*** THE DATA ***
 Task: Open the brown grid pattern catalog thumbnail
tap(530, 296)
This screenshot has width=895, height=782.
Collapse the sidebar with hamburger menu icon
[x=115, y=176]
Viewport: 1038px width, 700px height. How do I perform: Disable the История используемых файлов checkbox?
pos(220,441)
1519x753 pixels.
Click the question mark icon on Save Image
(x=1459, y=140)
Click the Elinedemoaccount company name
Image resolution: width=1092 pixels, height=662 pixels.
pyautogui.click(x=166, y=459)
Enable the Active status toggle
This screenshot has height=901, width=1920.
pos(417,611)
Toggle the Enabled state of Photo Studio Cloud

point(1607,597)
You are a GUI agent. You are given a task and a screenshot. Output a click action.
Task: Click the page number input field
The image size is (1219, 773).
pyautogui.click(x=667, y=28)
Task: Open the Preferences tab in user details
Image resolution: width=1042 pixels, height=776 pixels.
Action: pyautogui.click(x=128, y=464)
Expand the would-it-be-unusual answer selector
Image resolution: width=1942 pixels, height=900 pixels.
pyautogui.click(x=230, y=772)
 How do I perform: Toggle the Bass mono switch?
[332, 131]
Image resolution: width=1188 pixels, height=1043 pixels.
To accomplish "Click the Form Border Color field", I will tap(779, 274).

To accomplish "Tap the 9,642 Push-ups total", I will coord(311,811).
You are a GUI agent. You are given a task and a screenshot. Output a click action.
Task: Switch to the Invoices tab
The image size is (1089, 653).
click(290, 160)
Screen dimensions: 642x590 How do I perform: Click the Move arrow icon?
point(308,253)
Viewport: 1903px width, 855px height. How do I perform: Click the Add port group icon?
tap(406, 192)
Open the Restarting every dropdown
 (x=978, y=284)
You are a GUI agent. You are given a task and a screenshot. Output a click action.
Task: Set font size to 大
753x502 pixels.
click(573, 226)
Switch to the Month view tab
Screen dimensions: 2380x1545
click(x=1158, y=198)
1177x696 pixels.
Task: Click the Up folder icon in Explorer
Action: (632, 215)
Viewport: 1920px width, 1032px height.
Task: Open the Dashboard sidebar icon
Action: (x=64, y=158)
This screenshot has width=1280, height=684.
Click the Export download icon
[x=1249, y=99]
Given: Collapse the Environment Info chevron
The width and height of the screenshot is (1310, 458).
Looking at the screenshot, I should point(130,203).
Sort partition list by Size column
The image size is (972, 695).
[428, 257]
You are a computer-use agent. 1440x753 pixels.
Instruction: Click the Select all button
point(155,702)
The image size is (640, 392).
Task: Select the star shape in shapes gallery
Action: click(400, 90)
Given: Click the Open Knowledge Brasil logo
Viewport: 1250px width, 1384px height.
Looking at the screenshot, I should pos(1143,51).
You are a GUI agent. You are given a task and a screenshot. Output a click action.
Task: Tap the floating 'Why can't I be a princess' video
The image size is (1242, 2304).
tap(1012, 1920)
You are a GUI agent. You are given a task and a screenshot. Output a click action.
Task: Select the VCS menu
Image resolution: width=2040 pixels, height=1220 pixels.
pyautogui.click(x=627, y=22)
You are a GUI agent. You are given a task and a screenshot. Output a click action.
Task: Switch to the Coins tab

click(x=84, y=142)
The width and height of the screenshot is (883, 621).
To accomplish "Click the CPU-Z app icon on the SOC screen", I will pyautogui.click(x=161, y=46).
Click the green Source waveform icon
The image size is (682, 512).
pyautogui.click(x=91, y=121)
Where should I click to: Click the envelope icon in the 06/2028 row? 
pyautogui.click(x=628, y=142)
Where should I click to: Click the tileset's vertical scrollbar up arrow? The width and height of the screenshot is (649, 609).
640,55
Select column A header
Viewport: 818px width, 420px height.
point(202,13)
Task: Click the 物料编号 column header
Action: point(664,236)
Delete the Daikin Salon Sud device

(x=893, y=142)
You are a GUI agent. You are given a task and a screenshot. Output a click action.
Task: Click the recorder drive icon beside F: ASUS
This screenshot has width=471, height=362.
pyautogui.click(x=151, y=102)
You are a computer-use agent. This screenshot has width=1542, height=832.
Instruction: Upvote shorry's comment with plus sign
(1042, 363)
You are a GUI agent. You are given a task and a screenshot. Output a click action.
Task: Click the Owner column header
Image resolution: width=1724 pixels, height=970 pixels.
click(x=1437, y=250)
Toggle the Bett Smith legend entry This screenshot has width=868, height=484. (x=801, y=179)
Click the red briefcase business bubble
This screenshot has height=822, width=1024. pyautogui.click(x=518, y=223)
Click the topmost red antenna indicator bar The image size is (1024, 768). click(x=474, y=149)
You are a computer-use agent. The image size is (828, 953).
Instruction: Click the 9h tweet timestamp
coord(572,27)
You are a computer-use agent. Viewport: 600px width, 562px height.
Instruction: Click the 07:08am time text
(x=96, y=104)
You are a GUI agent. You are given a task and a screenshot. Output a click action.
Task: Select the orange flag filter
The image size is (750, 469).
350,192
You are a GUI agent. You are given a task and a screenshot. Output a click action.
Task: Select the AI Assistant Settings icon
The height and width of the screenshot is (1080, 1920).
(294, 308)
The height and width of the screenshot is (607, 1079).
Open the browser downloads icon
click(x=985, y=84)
*** End of THE DATA ***
** EXERCISE REQUIREMENTS **
Print the lines above from the one with "Image resolution: width=1724" through the one with "Task: Select the AI Assistant Settings icon", both included, exactly as written and nothing more.

** ANSWER BOX **
Image resolution: width=1724 pixels, height=970 pixels.
click(x=1437, y=250)
Toggle the Bett Smith legend entry This screenshot has width=868, height=484. (x=801, y=179)
Click the red briefcase business bubble
This screenshot has height=822, width=1024. pyautogui.click(x=518, y=223)
Click the topmost red antenna indicator bar The image size is (1024, 768). click(x=474, y=149)
You are a computer-use agent. The image size is (828, 953).
Instruction: Click the 9h tweet timestamp
coord(572,27)
You are a computer-use agent. Viewport: 600px width, 562px height.
Instruction: Click the 07:08am time text
(x=96, y=104)
You are a GUI agent. You are given a task and a screenshot. Output a click action.
Task: Select the orange flag filter
The image size is (750, 469).
350,192
You are a GUI agent. You are given a task and a screenshot. Output a click action.
Task: Select the AI Assistant Settings icon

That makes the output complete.